**Data records**

--- START ---

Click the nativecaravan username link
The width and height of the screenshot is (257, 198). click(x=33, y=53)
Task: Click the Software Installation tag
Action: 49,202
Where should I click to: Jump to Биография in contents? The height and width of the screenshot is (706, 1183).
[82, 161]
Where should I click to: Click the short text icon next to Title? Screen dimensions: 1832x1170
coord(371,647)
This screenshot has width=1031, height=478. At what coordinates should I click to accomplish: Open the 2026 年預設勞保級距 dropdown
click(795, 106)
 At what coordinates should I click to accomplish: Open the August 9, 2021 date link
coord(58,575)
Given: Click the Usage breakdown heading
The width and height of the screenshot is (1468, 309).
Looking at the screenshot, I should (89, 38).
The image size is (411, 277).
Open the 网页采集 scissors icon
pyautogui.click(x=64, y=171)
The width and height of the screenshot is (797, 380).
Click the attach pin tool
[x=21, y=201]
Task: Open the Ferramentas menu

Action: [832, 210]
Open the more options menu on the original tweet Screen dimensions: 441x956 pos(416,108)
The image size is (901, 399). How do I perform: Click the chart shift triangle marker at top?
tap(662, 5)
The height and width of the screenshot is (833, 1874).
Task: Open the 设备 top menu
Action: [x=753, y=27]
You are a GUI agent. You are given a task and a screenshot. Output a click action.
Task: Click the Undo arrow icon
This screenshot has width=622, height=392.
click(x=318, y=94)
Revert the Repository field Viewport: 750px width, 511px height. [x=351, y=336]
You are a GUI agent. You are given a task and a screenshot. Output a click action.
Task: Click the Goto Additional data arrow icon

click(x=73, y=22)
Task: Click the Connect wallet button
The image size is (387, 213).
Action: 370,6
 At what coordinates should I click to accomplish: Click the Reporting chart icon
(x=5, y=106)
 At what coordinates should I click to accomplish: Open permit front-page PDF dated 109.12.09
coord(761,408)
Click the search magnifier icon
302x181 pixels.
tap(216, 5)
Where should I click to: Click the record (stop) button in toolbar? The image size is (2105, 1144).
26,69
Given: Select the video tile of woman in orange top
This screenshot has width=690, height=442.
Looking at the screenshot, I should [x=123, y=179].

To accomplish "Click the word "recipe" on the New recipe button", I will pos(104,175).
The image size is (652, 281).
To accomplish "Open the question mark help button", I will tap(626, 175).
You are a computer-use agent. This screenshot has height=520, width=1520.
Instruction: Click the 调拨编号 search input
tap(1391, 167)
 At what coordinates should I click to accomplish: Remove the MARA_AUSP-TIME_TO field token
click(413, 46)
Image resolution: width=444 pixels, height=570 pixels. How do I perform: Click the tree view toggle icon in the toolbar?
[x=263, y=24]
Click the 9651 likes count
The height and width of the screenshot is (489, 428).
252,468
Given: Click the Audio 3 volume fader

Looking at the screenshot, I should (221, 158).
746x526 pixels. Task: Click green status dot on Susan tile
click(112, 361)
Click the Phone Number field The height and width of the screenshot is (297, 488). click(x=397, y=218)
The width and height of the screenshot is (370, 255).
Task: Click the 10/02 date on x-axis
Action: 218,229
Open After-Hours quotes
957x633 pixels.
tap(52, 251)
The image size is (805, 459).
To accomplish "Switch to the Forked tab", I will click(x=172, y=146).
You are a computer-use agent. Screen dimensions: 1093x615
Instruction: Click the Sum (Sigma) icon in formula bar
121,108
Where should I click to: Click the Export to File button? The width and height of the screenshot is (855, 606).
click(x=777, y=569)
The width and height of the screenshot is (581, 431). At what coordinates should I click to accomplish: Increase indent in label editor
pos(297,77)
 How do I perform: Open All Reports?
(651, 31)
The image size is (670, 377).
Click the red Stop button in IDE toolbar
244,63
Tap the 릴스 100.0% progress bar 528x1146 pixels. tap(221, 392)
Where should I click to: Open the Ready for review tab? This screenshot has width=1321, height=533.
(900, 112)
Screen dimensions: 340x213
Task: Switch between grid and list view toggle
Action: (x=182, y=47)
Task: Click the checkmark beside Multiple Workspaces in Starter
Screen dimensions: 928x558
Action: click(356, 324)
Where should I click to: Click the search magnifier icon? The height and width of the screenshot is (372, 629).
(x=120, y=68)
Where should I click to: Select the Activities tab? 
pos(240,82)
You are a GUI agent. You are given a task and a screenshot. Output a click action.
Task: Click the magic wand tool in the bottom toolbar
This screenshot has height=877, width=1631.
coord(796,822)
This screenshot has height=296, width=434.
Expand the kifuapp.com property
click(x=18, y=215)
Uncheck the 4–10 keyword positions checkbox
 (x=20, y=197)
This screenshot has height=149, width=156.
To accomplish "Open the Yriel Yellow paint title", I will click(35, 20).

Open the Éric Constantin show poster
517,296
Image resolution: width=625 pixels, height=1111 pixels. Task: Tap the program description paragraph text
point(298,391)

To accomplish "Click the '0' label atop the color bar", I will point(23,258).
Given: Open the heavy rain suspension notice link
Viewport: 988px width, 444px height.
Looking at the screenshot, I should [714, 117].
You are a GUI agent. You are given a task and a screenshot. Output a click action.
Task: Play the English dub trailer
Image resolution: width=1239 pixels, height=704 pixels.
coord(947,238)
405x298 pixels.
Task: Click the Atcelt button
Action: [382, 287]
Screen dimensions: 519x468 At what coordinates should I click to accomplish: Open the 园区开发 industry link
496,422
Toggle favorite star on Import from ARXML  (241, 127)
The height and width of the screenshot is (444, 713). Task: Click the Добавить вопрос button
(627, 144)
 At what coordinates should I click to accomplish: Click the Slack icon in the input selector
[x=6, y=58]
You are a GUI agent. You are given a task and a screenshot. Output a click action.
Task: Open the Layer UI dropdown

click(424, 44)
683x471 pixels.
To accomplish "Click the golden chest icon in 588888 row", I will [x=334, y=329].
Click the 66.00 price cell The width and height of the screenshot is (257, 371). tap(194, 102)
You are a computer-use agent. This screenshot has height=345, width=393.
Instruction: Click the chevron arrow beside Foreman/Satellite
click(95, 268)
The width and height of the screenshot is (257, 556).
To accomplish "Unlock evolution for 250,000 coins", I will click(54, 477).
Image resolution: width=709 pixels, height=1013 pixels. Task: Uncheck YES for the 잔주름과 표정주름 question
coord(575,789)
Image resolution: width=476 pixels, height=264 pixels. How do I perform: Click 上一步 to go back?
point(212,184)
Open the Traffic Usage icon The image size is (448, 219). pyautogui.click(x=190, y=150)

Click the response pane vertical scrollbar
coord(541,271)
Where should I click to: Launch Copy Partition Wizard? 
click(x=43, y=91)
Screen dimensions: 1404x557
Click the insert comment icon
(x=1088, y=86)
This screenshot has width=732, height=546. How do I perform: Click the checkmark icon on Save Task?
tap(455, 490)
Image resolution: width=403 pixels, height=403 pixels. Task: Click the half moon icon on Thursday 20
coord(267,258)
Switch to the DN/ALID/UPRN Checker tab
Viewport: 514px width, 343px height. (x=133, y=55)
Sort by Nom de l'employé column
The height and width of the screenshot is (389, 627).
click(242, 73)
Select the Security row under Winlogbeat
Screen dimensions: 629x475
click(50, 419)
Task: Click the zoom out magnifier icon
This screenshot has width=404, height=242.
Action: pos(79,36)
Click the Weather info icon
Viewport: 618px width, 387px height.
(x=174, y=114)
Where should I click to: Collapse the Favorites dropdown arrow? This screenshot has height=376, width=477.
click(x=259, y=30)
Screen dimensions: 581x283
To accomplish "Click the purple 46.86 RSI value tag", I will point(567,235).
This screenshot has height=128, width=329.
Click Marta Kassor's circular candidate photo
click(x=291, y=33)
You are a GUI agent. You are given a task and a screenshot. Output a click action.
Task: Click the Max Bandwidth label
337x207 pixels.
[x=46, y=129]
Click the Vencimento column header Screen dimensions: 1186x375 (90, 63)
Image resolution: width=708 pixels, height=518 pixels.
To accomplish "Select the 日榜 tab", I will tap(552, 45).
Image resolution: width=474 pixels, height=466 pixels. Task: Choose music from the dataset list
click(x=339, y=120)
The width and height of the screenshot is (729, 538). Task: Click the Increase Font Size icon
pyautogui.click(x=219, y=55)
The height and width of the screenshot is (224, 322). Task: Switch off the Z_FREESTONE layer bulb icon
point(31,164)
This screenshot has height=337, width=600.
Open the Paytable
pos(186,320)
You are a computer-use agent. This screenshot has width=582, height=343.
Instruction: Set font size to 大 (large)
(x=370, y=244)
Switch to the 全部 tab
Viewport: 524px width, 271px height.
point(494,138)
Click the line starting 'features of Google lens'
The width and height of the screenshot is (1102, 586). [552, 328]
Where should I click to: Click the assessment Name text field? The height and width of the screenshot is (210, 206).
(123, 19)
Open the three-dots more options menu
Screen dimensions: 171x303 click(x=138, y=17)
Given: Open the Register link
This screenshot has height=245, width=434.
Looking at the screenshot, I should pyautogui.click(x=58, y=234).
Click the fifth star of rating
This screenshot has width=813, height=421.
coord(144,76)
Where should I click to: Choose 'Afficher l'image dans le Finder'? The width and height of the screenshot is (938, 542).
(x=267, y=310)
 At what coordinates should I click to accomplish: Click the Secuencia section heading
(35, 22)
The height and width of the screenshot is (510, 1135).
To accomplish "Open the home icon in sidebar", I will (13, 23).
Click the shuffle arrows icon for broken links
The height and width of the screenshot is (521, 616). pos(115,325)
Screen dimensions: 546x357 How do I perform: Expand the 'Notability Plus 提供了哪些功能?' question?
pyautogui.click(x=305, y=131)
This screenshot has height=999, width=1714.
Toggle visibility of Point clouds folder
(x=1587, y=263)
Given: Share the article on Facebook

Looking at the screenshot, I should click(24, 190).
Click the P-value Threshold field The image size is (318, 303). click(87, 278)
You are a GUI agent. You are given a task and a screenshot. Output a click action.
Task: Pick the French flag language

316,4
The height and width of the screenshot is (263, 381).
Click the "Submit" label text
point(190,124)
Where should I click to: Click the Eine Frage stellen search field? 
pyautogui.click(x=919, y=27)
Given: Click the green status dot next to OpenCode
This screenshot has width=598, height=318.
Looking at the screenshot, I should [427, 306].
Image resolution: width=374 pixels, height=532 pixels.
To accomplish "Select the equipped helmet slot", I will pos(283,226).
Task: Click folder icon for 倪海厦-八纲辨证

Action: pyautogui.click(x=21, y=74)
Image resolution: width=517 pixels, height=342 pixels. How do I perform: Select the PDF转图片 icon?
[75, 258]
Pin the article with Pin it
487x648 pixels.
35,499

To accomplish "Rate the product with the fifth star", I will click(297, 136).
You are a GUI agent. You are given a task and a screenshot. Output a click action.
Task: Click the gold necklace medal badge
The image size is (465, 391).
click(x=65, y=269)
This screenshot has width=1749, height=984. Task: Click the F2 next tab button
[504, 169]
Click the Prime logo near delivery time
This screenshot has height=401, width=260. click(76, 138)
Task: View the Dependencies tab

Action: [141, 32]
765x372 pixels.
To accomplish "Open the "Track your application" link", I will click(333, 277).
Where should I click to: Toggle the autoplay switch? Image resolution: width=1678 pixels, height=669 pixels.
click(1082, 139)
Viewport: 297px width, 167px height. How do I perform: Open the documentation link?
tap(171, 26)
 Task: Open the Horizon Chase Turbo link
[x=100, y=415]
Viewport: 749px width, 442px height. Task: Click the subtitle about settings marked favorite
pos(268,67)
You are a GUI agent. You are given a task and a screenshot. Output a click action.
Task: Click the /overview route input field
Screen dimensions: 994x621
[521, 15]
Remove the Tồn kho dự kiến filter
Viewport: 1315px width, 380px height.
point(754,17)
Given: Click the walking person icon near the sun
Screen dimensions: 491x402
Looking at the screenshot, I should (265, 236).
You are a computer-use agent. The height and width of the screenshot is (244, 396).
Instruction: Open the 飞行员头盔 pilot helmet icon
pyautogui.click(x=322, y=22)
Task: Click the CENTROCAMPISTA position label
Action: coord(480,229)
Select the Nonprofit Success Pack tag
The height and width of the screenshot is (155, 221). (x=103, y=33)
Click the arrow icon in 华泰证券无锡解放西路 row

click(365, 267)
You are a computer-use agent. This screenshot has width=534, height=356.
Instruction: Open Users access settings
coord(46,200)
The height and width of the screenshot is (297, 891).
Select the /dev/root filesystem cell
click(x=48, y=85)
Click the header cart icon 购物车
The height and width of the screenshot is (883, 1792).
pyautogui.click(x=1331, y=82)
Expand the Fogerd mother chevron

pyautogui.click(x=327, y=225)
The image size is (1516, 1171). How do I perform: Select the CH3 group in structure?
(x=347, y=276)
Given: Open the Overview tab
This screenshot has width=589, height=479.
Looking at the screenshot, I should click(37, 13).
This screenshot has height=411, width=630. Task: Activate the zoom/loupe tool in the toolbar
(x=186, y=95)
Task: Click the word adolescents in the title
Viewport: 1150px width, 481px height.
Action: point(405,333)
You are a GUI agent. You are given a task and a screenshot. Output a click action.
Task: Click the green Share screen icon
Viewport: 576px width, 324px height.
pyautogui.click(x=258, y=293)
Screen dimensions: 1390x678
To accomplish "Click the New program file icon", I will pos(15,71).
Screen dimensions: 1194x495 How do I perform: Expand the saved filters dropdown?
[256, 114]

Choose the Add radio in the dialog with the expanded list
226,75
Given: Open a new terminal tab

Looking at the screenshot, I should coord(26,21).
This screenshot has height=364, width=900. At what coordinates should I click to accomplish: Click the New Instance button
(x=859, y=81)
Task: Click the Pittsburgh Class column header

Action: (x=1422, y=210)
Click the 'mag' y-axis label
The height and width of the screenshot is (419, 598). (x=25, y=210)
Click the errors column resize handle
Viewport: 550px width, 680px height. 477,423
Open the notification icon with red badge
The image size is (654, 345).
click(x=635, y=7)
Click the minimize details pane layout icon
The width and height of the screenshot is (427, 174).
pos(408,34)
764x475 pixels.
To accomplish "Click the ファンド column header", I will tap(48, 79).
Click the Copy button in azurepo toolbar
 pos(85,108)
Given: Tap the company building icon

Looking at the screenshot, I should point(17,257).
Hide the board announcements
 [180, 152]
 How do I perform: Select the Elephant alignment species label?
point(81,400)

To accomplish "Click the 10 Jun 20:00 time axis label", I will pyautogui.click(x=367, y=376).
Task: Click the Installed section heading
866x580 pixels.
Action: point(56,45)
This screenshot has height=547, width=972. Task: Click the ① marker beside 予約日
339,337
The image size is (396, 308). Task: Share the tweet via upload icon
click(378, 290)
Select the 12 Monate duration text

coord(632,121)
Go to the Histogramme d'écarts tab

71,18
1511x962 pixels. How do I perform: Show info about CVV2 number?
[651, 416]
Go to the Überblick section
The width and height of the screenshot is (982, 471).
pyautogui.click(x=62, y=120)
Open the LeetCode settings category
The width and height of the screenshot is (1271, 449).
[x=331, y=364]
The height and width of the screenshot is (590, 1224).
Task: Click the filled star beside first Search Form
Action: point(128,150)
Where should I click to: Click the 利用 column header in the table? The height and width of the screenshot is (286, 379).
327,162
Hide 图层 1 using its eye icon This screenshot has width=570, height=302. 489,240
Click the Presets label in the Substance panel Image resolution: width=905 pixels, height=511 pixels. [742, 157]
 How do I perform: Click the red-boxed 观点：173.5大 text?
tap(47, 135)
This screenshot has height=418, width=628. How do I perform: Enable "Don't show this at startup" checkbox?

--- END ---

Return a copy of every line in the records that includes the string "value".

To accomplish "Click the purple 46.86 RSI value tag", I will point(567,235).
Click the P-value Threshold field The image size is (318, 303). click(87, 278)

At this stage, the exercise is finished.